L’éthique alimentaire ne consiste-t-elle pas aussi à se mêler de l’éthique politique, économique, écologique, commerciale, entourant l’alimentation à l’échelle de la planète et avec une vision historique et une anticipation du futur ? L’éthique peut-elle se contenter d’un refus de se salir individuellement à un seul point de vue, aussi dramatique qu’il puisse paraître ?
Tout ceci étant dit, je me déclare éthiquement déficient de manger de la viande du supermarché. Je ne me sentirais aucunement coupable si seulement on m’offrait l’assurance que l’animal a été bien traité. Mais je sais que ce n’est pas le cas pour le poulet, le canard et le porc. J’ai visionné un vidéo sur l’élevage des porcs après avoir lu le texte d’Étienne Harnad ci-haut. J’y ai appris qu’on châtrait les cochonnets à la pince sans anesthésie. Quelle horreur ! Cela me semble totalement impardonnable. Pour la viande de bœuf (ne broutent-ils pas en paix dans les champs ?) et le poisson (vivent-ils moins heureux en pisciculture que dans la nature ?), je ne sais pas…
Pour moi, le problème de fond n’est pas tellement celui de manger ou pas de la viande. Ne pas manger de la viande est une solution expéditive, ponctuelle et isolée du problème du maltraitement des animaux destinés à l’alimentation humaine. C’est un beau geste, mais ca me semble manquer d’envergure. Il y a mille façons de maltraiter les animaux sans les manger. Ce n’est pas l’acte de manger de la chair qui est immoral, c’est l’acte de faire souffrir l’animal pendant que l’animal est vivant. Le carnivorisme est un péché de complicité, mais le criminel majeur c’est le producteur. C’est lui qui doit d’abord et avant tout être mis sous surveillance. C’est indubitablement éthiquement admirable de ne pas manger des produits animaux, mais il y a tant à faire pour régler le problème du droit des animaux de façon plus systématique. L’éthique de l’alimentation humaine de produits animaux est multidimensionnelle, et le problème de fond est la souffrance « inutile » des humains et animaux.

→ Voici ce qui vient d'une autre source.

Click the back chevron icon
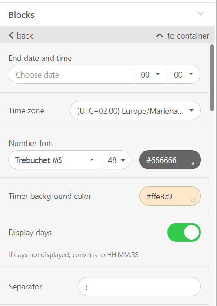217x306 pixels. coord(11,35)
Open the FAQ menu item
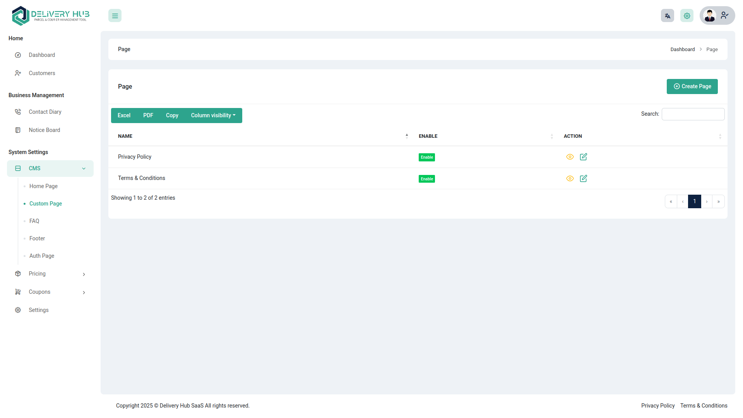 (34, 221)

Tout ce qu’on fait, on le fait pour le plaisir. Manger de la viande, si cela fait plaisir, est « utile ». Encore faut-il mesurer le « déplaisir » que cela entraine chez les autres (animaux et humains). Je ne vois aucunement en quoi nous ne pourrions pas exploiter les animaux de façon compassionnelle, en leur garantissant une qualité de vie à peu près équivalente à celle qu’on offre aux humains (à part la mise à mort elle-même, qui devrait, elle aussi être la moins douloureuse possible). Dans la souffrance animale associée à l’alimentation, il me semble que le principal problème n’est pas l’abattoir, mais plutôt la méthode d’élevage qui répond autant que la société le permette, à une logique de profit et d’économie. N’est-ce pas l’entassement, l’immobilisation, le confinement extrême, l’inconfort des animaux tout au long de leur vie qui pose de loin le plus gros problème éthique ? Ne devons-nous pas appuyer les producteurs les plus éthiques et ne devons-nous pas militer pour de sévères resserrements des normes de qualité de vie des animaux d’élevage ?
Ne pas manger de produits d’élevage animal… J’y pense sérieusement. Ce serait un bon début.